Previous studies on the activity of daptomycin against multidrug-resistant isolates of staphylococci and enterococci included a series of isolates for which the daptomycin MICs were in the nonsusceptible range (16). This, in conjunction with the reports noted above, prompted us to study the ability of the disk diffusion and Etest susceptibility testing methods to detect isolates for which the daptomycin MICs were in the nonsusceptible range when tested by the broth microdilution reference method. We describe here a multicenter study focused on assessing the reproducibility of daptomycin MICs when tested with multiple lots of Mueller-Hinton broth and the ability of the Etest and disk diffusion testing methods to differentiate daptomycin-susceptible from non-daptomycin-susceptible isolates of S. aureus using multiple lots of Mueller-Hinton agar.
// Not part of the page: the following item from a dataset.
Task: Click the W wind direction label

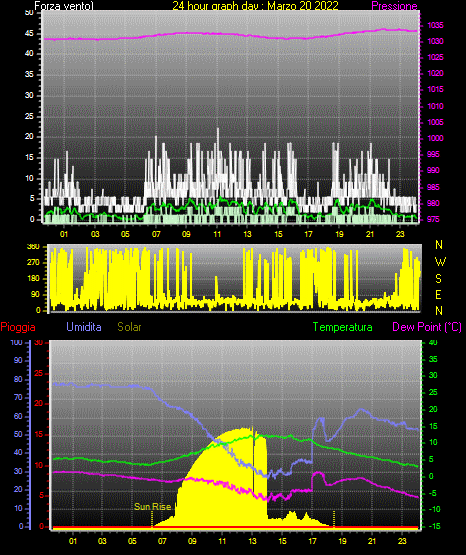Action: coord(440,262)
Although non-daptomycin-susceptible isolates of enterococci and coagulase-negative staphylococci also have been described (16), relatively few such isolates were available to us at the time of the present study. Thus, we focused our attention on S. aureus isolates.
MATERIALS AND METHODS
Antimicrobial agents. The daptomycin powder (lot 850753A) used for the present study was provided by Cubist Pharmaceuticals (Lexington, MA). The drug was dissolved and diluted in sterile water. A working stock solution of 1:10 was made by using cation-adjusted Mueller-Hinton broth (CA-MHB). Vancomycin was purchased from Sigma-Aldrich (St. Louis, MO). Sterile water was used as both the diluent and the solvent according to CLSI guidelines (4).
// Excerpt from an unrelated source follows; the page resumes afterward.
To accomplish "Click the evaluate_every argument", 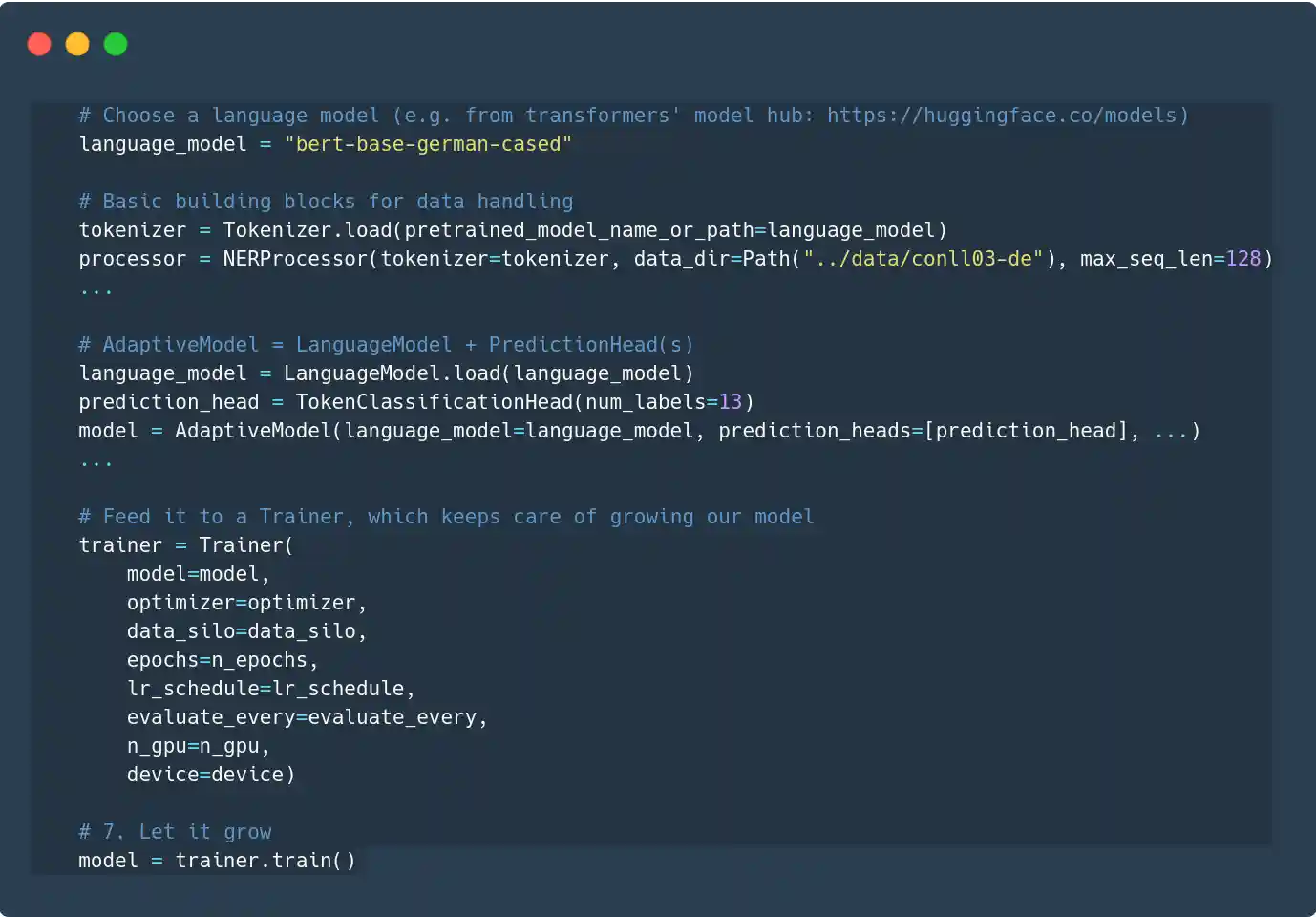I will tap(306, 716).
Isolate selection. A total of 150 nonduplicate clinical isolates of S. aureus were selected for use in the present study. Thirty-two of the isolates demonstrated either elevated daptomycin MICs (2 μg/ml; range, 0.5 to 8 μg/ml) or elevated vancomycin MICs (4 μg/ml; range, 1 to 128 μg/ml); 24 showed elevated MICs to both antimicrobial agents. Both MRSA and methicillin-susceptible S. aureus (MSSA) were included in the study. Two vancomycin-resistant S. aureus isolates (vancomycin MICs of 1,024 and 64 μg/ml) from the Centers for Disease Control and Prevention (CDC; Atlanta, GA) were also included.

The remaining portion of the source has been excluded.